Settlers: Victims or Villains?

Director’s note: Last week, this article published in the National Post made the rounds on social media. Some of us were dismayed by its arguments; a few found them appealing. My colleague and New Testament scholar Dr. Danny Zacharias wrote a response on Facebook. He gave his permission to reproduce it here as a guest blog. You can read an earlier and related MacRae Centre post on the issue of the Cornwallis statue here. Anyone interested in the history of Cornwallis in Mi’kma’ki should read We Were Not the Savages by Daniel Paul.

After seeing this article shared a few times on Facebook, and seeing that it is in the NationalPost, I wasn’t sure how to respond. But now that I’ve read it and calmed down, here is my take. I’m amazed at how eloquently someone was able to defend Cornwallis and sound so reasonable in doing so – it goes to show how powerfully persuasive writing can be. But in truth, it is quite appalling. This article is the equivalent of victim shaming in a sexual assault trial.
Here is what is so amazing about this article. It admits within it the well-documented payment for Indian-scalps that Cornwallis enacted. (Human Culling. HE CALLED FOR THE CULLING OF HUMAN BEINGS. Do you really want to defend a statue of a man like this?) It also ends with the historical reality that Cornwallis and the British won the victory through a huge force of arms and deported the Acadians. Yet somehow, the author almost manages to convince us that Cornwallis is the VICTIM — that guy who won the battle and occupied the land for the British, and deported the Acadians. That poor victim, he lost to the Mi’kmaw again, and it is the simple turning of public opinion today that has painted him as the bad guy.
So let’s make sure we have a few things straight, both in the present time and in past history. First, it is the Mi’kmaw leadership itself that asked for the statue not just to be removed, but to be preserved in a museum. It is this same leadership that spoke against the mob’s wishes to tear it down. They followed procedure. And yet this article’s author still seeks to paint them as the savage, defeating Cornwallis once again.
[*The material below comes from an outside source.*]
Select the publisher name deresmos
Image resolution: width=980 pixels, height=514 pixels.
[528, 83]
On to the history. The article does a good job to show the dynamics between the European, the French, and the Mi’kmaw – we should not caricature or simplify history, as it is always complex. Yet, conveniently lacking is the fact that HALIFAX WAS ALREADY MI’KMAW TERRITORY, WITH SETTLEMENTS! The narrative today, exemplified in this article, is that the British and French and Mi’kmaw were all jockeying together to settle some newly found land. No, the Mi’kmaw had settlements in the Halifax area already. And French settlements arose because historically the French often had better relations with the indigenous population. But it was the British who erected a walled city to declare the land for Britain, following the Doctrine of Discovery. And, just like you and I would today, the Mi’kmaw fought to reclaim their land with their closest ally.
We are still as a country in the midst of truth and reconciliation. Truth first. We should not brush lightly over facts like this article does, and lightly pass by the call to cull human beings, or simply disregard the fact that the land was occupied. Indigenous people are not asking Nova Scotians to forget Cornwallis. Their connection to land makes it hard to forget him. While we all sit cozy, they still live with the effects of displacement and dispossession. They are simply asking that in the spirit of truth and reconciliation, we not celebrate and memorialize him in our shared public spaces. Why is this so difficult?
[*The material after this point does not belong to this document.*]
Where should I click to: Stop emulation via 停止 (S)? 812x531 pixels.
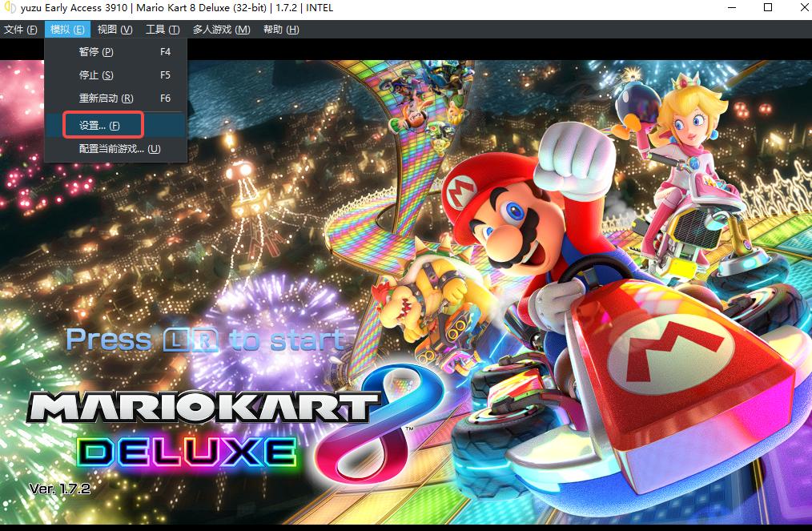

What motivates us to argue and complain in defense of a statue that most of us rarely ever see? Perhaps, just perhaps, it is because we are being asked to reconsider some assumptions that we have held a long time. The uncomfortable truth that we live in a colonized country. That we/our parents/our grandparents sat idly by, perhaps even in approval, as children were ripped from their homes (doubly shameful for Christians and especially Baptists with a strong polity of separation of church and state). That land we are living on or grew up on may have actually been stolen from people that were found to be inconvenient. To recognize that much of what makes our country great was at the terrible expense of others, with terrible conditions still persisting for some of those same people.
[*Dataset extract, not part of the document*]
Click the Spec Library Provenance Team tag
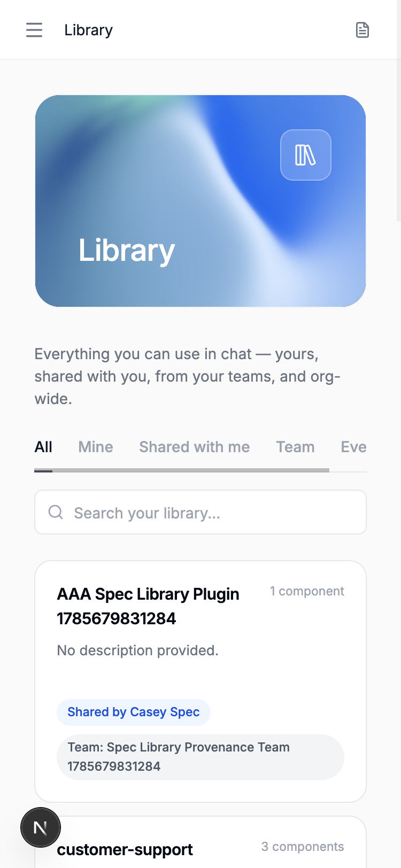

But the truth also sets us free. Free to respond in a good way. Free to confess corporately. To repent to our Creator on behalf of our ancestors and ourselves. And free to seek understanding, seek justice on behalf of those still systemically oppressed in our country, and free to reach out and seek peace and friendship. None of these good decisions that seek justice, peace, and relationship — the very things that beat deep in the heart of God — will be brought forth when we try to revise history, defend human scalpers, and spend more time thinking about a monument than on issues that are affecting the lives of indigenous children today.